Task requirements ▸ Continue the report below on stencil techniques for in vitro liver tissue, beginning right after its final sentence.

Passage for review ▸
########
Stencil Techniques to Fasten the Realization of the in Vitro Liver (2010.1.18)
Professor Jaesung Park (Department of Mechanical Engineering) and Korea- America co-research team including medical school of Harvard University have succeeded in observing the mutual interaction between the layers of primary hepatocyte (liver) cells and non-parenchymal (functional) cells created by the stencil created by the microfabrication techniques.
To treat damaged or diseased liver tissue, hepatic tissue engineering has been studied as a new therapeutic approach. The reconstruction of functional hepatic tissue mainly depends on the ability to control factors that influence the cell environment, including cell-matrix interactions, soluble stimuli, and cell-cell interactions. Among those, cell-cell interactions play a critical role, but it has known to be hard to culture the primary hepatocyte which functions properly.
By the conventional methods, the researches tried to observe the interactions between the hepatic tissue cells cultured on the plain culture dish in controlled environment. However, this method has a critical limitation that hepatic functions change when the cell’s location changes. The team of Park created a stencil plate by the feeder layers using microfabricated polydimethylsiloxane (PDMS). Increasing the heterotypic interface using the layered cell patterning technique in micropatterned hepatic co-cultures significantly enhances the liverspecific functions of hepatocytes, including intracellular albumin staining, urea synthesis, albumin secretion, E-cadherin expression, and glycogen storage.
########
Records from a dataset:
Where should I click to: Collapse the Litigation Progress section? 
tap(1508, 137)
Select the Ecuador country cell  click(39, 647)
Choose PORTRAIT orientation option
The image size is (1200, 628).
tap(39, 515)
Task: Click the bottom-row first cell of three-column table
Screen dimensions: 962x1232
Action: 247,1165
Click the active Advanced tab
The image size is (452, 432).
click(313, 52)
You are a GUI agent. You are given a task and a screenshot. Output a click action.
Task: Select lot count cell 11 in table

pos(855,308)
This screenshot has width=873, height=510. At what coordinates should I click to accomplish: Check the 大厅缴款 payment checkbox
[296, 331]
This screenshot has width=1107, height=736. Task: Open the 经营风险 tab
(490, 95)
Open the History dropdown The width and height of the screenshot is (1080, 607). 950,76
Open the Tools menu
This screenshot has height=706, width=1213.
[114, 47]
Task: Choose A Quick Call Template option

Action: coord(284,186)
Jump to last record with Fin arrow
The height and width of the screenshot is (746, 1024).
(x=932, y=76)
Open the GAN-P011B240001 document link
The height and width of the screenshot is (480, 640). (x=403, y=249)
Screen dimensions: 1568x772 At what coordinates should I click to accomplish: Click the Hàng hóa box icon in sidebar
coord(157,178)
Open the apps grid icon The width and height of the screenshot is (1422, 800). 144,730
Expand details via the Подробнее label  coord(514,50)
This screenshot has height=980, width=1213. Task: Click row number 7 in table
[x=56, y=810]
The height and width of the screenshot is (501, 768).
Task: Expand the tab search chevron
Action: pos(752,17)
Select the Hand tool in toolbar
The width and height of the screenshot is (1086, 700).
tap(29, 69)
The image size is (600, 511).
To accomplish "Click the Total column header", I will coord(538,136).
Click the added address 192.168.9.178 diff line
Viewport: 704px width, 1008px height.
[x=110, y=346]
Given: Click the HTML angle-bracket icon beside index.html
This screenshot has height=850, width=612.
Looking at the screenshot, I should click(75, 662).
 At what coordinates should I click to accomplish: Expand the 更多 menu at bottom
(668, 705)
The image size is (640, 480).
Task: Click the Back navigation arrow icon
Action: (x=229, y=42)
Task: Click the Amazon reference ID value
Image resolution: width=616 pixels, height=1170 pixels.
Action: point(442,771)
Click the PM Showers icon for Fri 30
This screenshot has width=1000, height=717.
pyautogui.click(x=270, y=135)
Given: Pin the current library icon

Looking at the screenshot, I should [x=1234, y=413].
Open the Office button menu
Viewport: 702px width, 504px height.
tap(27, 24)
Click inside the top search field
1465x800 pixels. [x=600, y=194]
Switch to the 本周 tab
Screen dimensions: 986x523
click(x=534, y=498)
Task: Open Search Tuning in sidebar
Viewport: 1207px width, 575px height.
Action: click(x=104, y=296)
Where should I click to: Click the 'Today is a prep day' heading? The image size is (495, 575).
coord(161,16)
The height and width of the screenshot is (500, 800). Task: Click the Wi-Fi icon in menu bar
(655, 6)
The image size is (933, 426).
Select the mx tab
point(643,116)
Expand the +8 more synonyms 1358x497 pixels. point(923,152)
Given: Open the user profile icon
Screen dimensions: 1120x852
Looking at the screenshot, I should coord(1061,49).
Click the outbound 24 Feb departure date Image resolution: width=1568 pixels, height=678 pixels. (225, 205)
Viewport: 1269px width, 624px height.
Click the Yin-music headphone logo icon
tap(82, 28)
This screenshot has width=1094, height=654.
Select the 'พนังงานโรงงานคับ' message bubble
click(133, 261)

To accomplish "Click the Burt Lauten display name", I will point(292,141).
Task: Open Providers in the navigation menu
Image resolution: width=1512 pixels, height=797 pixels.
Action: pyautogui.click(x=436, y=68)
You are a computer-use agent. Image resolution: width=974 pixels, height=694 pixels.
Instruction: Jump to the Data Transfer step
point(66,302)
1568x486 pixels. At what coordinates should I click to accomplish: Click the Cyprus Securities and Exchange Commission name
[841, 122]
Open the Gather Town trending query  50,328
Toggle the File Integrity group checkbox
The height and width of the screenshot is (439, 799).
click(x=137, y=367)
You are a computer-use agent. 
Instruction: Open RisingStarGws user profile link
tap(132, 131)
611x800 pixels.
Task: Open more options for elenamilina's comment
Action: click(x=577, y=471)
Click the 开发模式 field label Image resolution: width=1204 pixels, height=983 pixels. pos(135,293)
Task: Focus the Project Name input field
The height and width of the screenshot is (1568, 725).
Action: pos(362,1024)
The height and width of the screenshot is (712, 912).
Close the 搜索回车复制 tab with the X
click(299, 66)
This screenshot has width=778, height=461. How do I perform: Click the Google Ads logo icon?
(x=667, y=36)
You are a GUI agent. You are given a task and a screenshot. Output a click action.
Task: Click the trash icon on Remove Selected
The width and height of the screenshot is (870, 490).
########
Expected output ▸
To assess the hepatocelluar characteristics of micropatterned hepatocytes, they evaluated morphologic, phenotypic, and functional characteristics of hepatocytes patterned in single culture and when co-cultured on fibroblast feeder layers. The sequence of micrographs in Figure 1 illustrate step-by-step how the two different micropattern configurations were generated using the PDMS stencil with hepatobyte cells (in pink) and non-parenchymal (in green) cultured at the same time.
The results of the study showed that multidimensional interactions between cells are happening, and they found that more active interactions than of the previous method. They also succeeded to demonstrate uniform intracellular albumin staining and E-cadherin expression, increased liver-specific functions, and active glycogen synthesis in the hepatocytes when the heterotypic interface between hepatocytes and fibroblasts was increased by the layered patterning technique.
“This patterning technique can be a useful experimental tool for applications in basic science, drug screening, and tissue engineering, as well as in the design of bioartificial liver devices,” Professor Park commented.
The results are published on the issue of January 2010, Bio Techniques.